O protesto da privada inteligente


O que se pretende colocar no ralo são as informações que não fazem sentido porque são apresentadas isoladamente


FORMADOS em ciência da computação em São Paulo, três amigos elaboraram um protesto bem-humorado contra o acúmulo de lixo da internet, cansados das bobagens e obviedades dos blogs -um besteirol agravado ainda mais com a disseminação do Twitter. A brincadeira acabou na invenção de uma privada inteligente.
Treinados em desenvolvimento de programas para a internet, Arthur Lima, Daniel Dias e Eduardo Alves moram juntos e, nas horas vagas, tocam um laboratório, em que pedem colaboração a colegas ou a qualquer um que deseje participar de um experimento -deram o nome a isso de "colaboratório". Nesse "colaboratório", desenvolveu-se um sistema de sensores conectados à privada capaz de acompanhar o movimento da água.
Antes mesmo que o indivíduo saia do banheiro, o ato fisiológico estará registrado, em palavras, numa página da internet, acessível, portanto, a qualquer um em qualquer parte do mundo. "Como somos favoráveis ao software livre, deixamos o código aberto", brinca Daniel Dias, que resolveu batizar a invenção de "Shit Happens".
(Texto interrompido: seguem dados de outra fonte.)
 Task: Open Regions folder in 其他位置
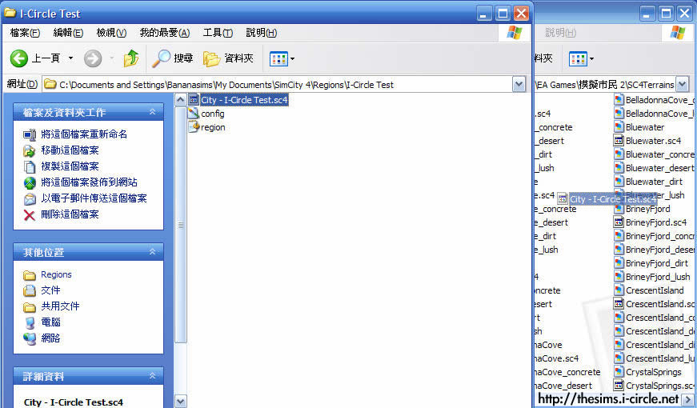56,274
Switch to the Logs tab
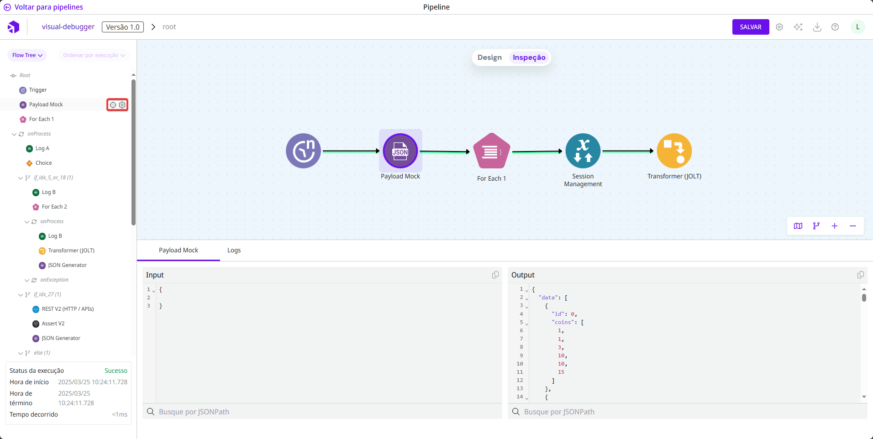The height and width of the screenshot is (439, 873). pos(234,250)
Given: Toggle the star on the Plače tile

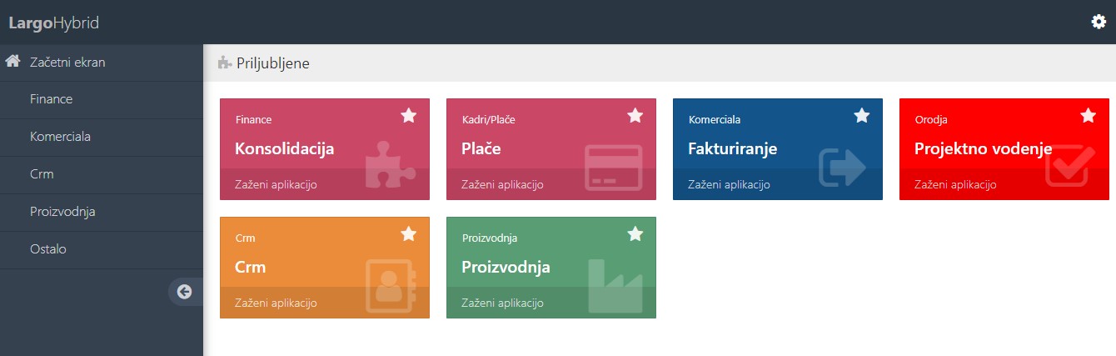Looking at the screenshot, I should tap(635, 116).
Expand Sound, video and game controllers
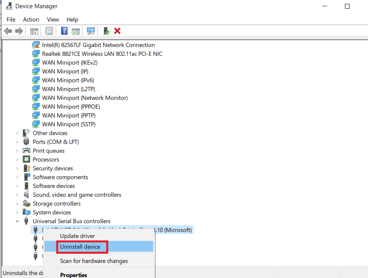The width and height of the screenshot is (368, 278). (17, 195)
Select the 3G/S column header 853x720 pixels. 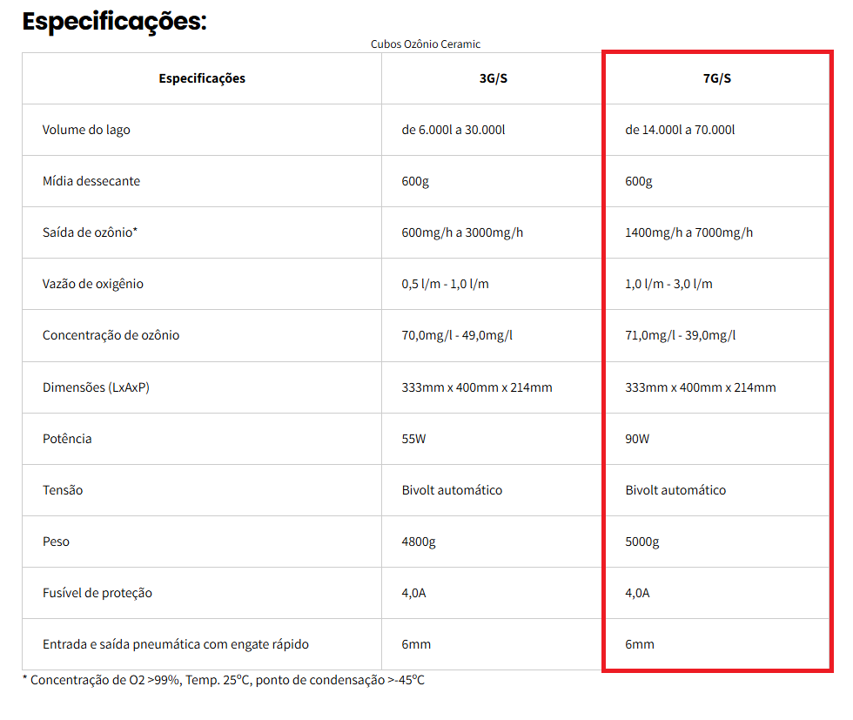(493, 78)
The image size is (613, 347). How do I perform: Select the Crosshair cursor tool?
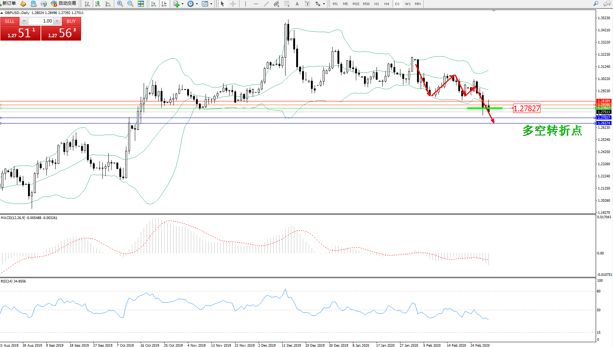(x=233, y=4)
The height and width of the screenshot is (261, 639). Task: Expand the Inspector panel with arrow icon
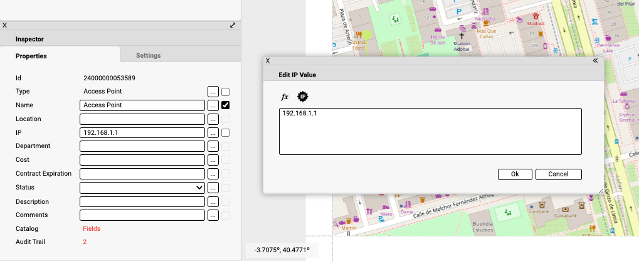pos(233,26)
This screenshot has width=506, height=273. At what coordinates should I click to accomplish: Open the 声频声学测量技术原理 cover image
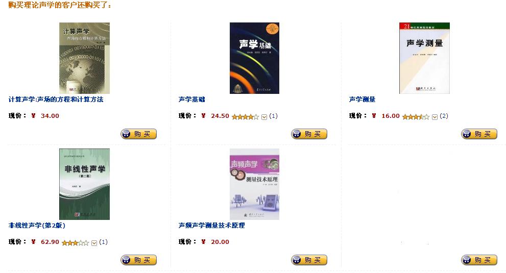[254, 184]
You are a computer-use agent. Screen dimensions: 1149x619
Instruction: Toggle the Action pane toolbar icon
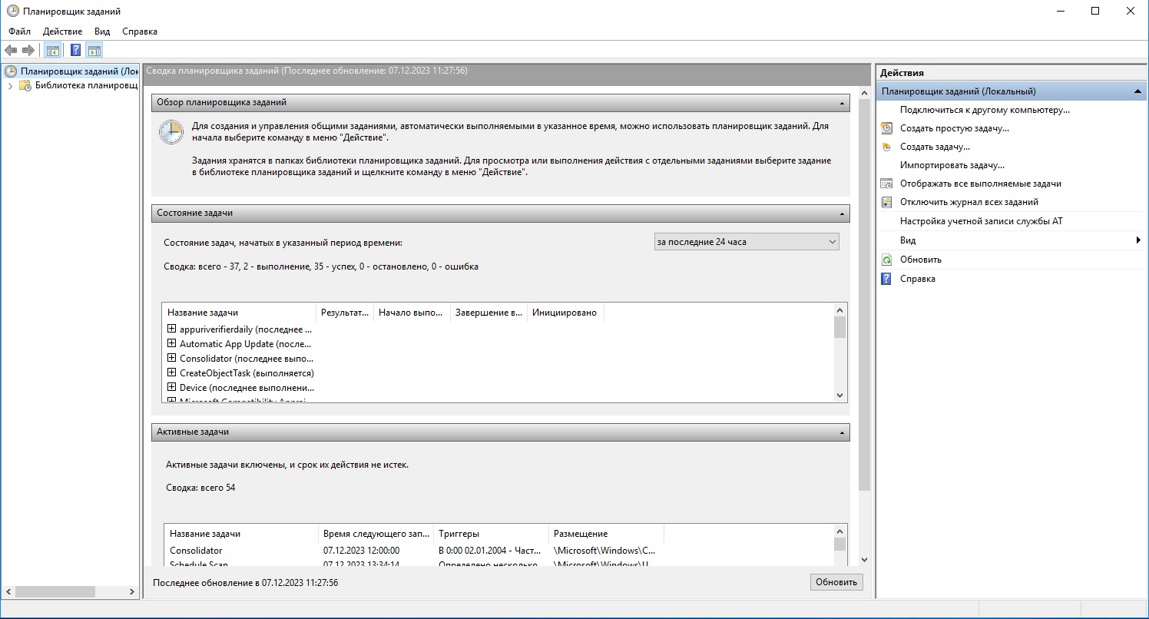pos(94,51)
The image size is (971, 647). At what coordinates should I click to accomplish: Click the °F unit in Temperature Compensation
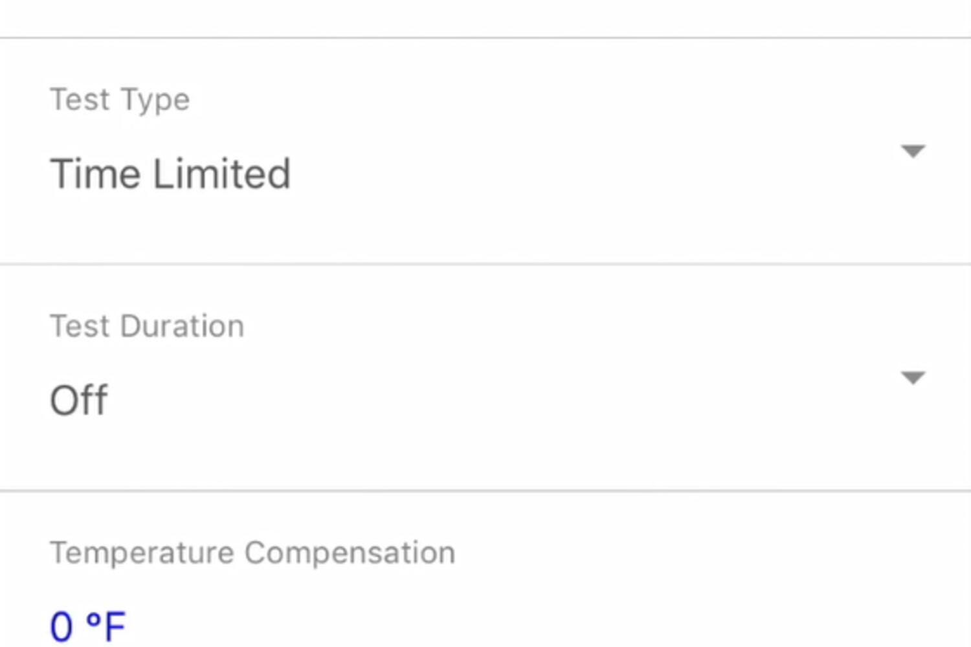pyautogui.click(x=106, y=626)
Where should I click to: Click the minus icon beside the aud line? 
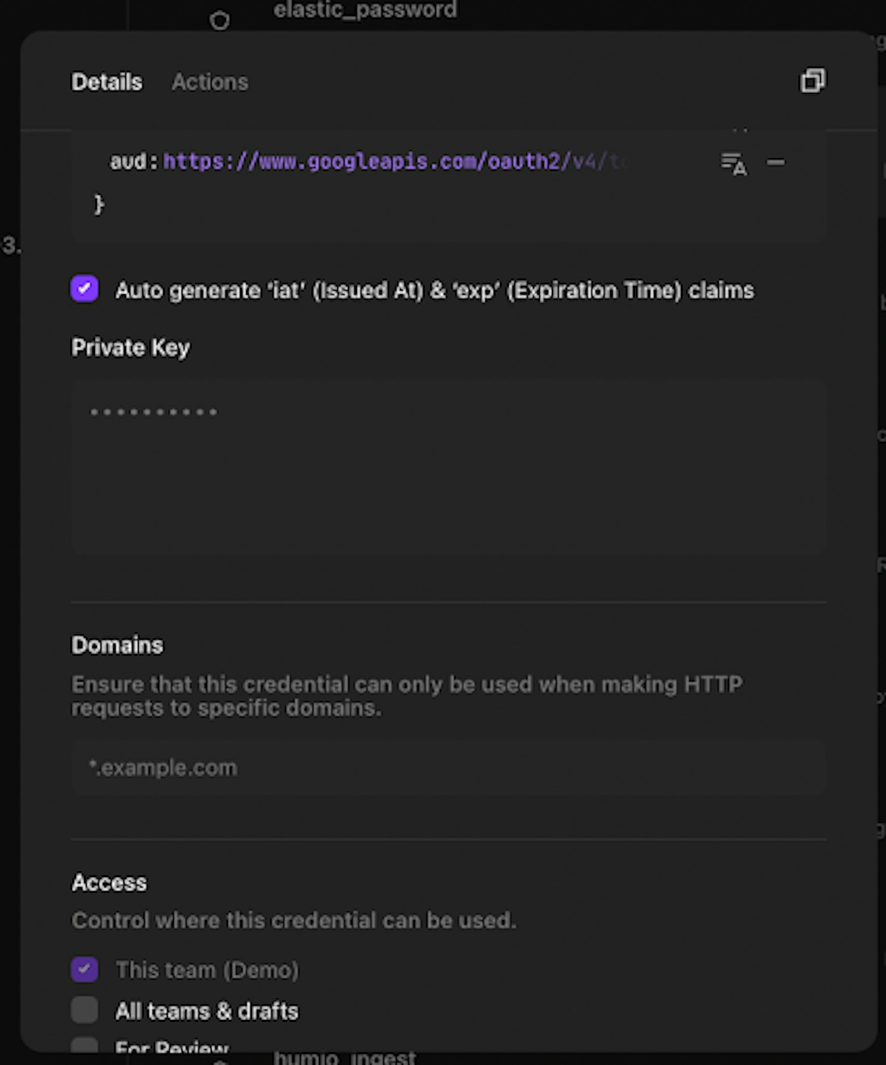[776, 163]
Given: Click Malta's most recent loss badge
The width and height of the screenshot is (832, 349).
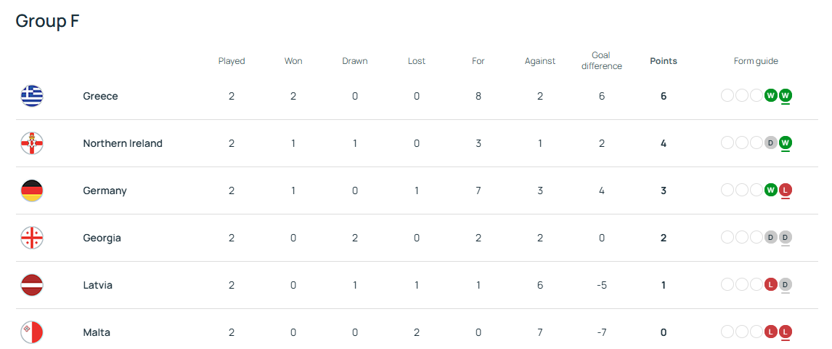Looking at the screenshot, I should click(786, 332).
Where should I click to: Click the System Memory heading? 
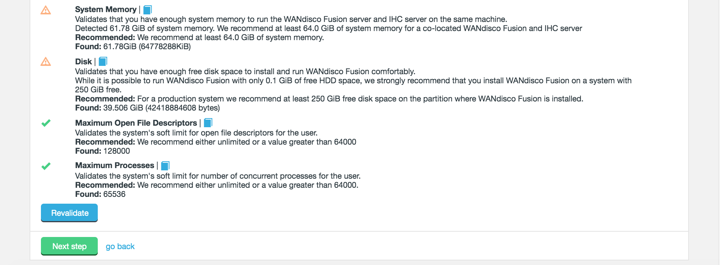coord(106,9)
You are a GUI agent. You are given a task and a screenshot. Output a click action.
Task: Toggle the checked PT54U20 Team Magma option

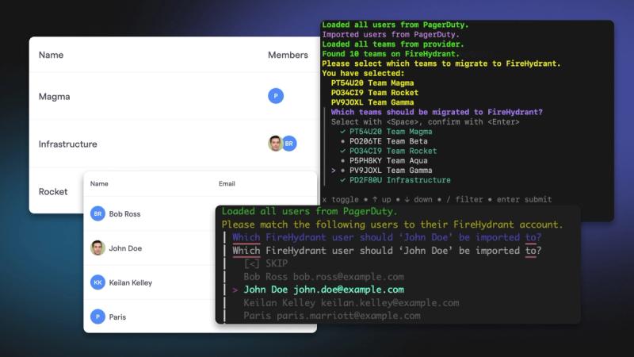[386, 132]
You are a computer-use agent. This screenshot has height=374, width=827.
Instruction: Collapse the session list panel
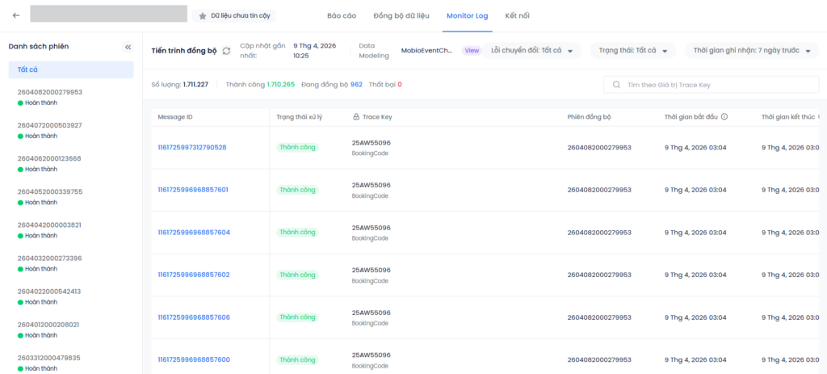coord(128,47)
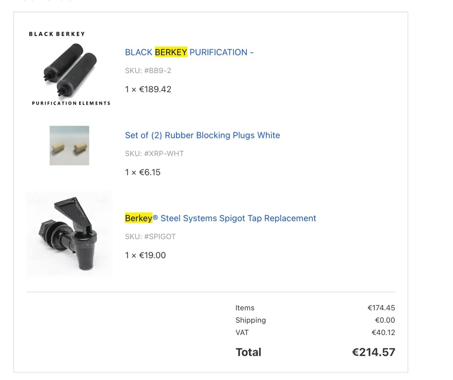The height and width of the screenshot is (380, 453).
Task: Click the €214.57 total amount
Action: coord(374,352)
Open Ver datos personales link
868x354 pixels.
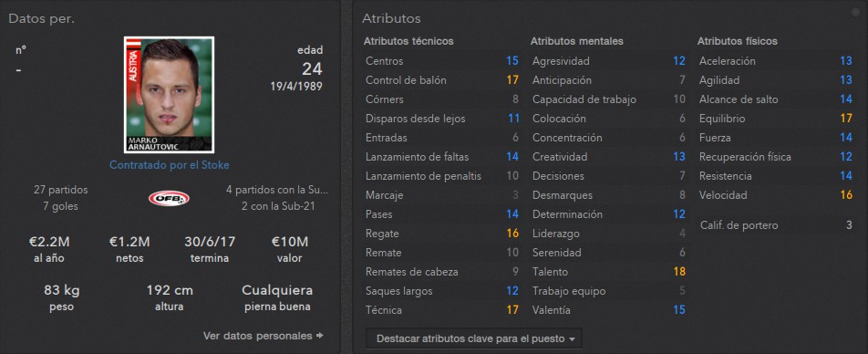[257, 335]
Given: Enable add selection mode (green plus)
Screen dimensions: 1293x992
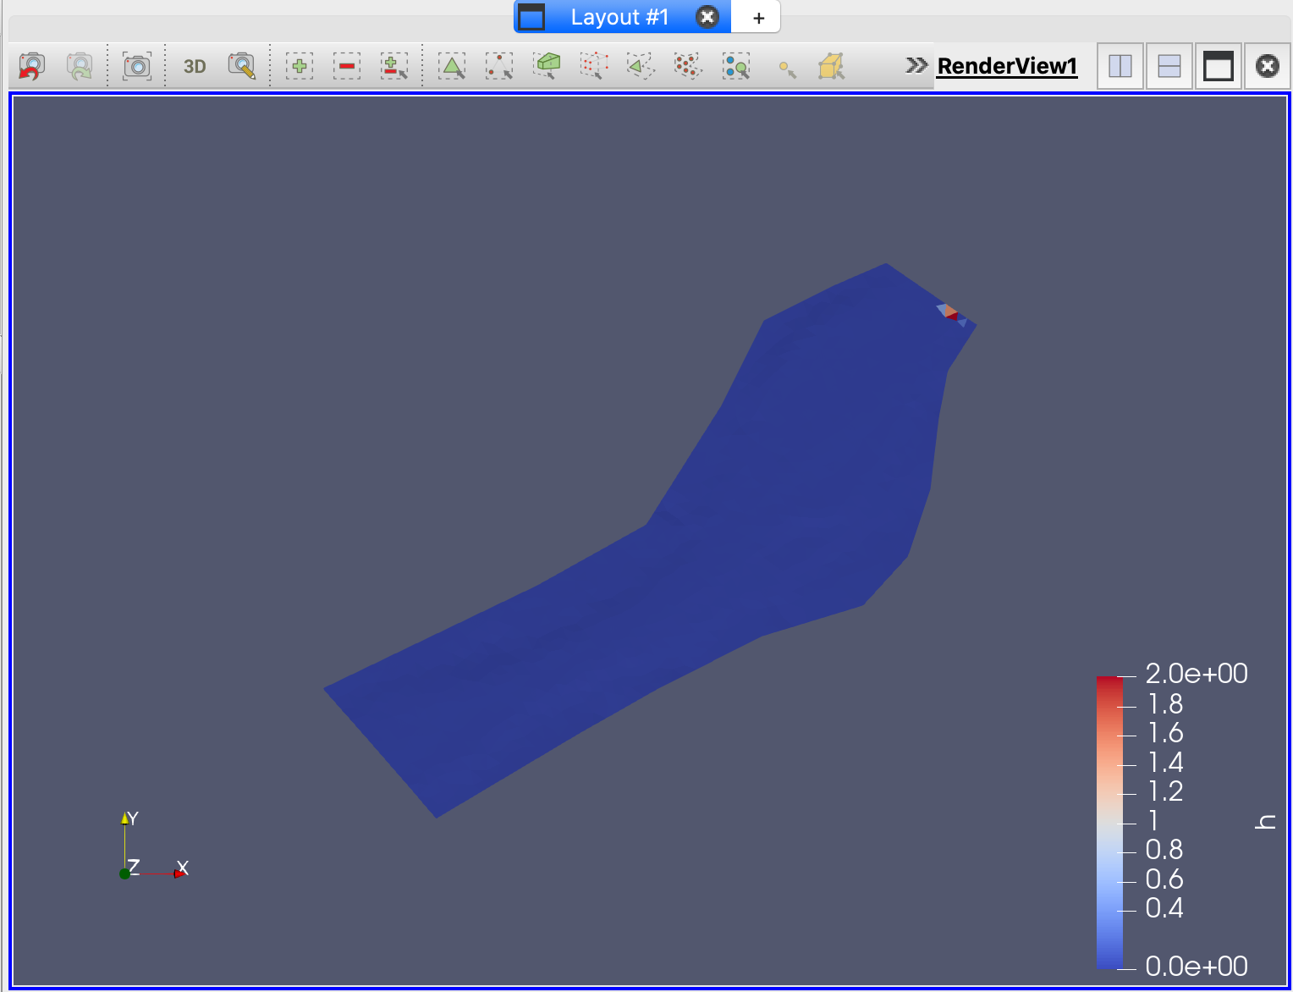Looking at the screenshot, I should click(x=299, y=66).
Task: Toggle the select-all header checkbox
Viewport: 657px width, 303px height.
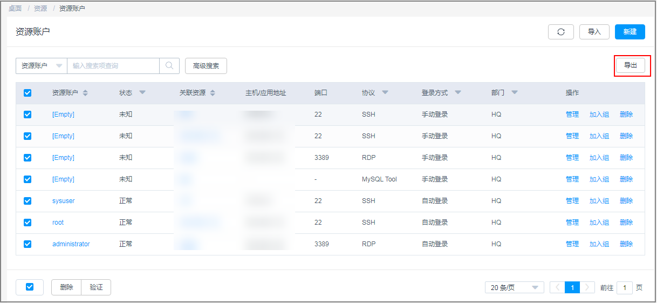Action: coord(28,93)
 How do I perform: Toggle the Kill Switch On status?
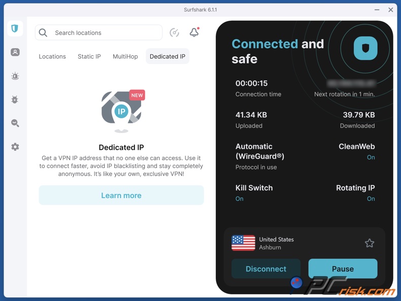click(240, 198)
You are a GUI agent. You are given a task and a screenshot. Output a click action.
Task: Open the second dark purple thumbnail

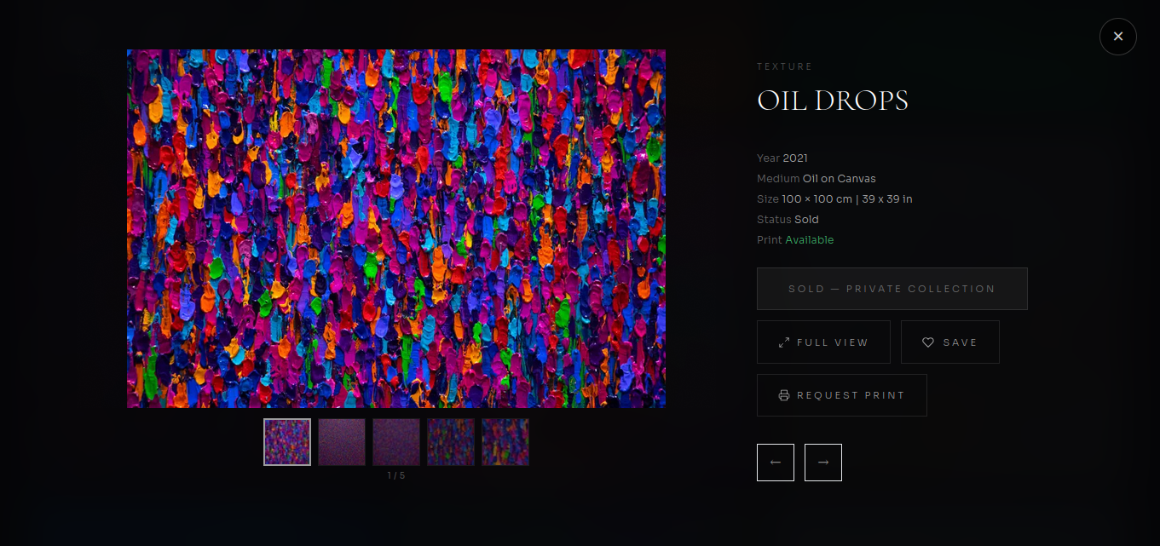(342, 442)
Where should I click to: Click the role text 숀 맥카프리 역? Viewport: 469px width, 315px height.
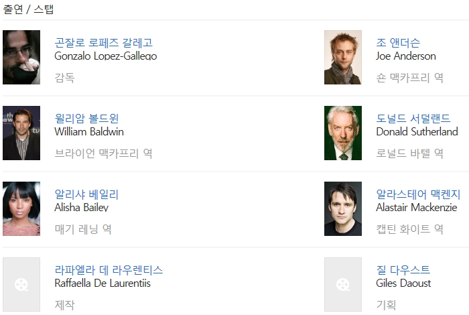[x=409, y=78]
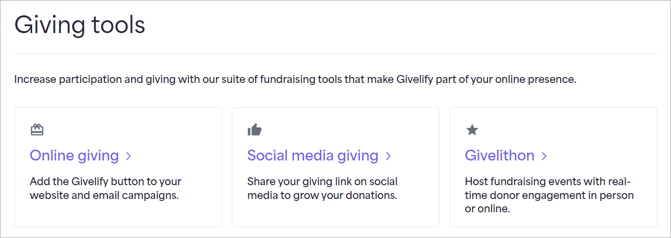Viewport: 671px width, 238px height.
Task: Open the Online giving link
Action: (x=74, y=156)
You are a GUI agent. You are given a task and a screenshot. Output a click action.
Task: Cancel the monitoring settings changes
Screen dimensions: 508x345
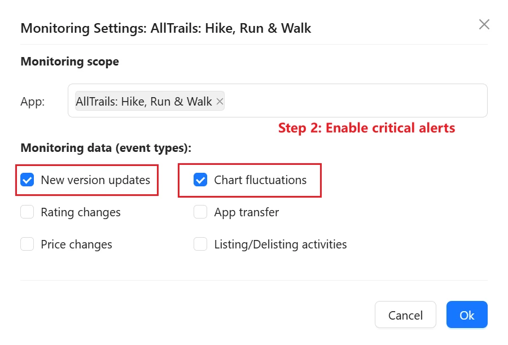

A brincadeira é um jeito de tentar entender, seriamente, a decisão anunciada na semana passada de tornar obrigatório um novo exame para aprovação do ensino médio. É uma das mais importantes decisões lançadas nos últimos tempos para tentar reduzir o lixo informativo que atormenta desnecessariamente os jovens -e aposto que terá impacto no jornalismo.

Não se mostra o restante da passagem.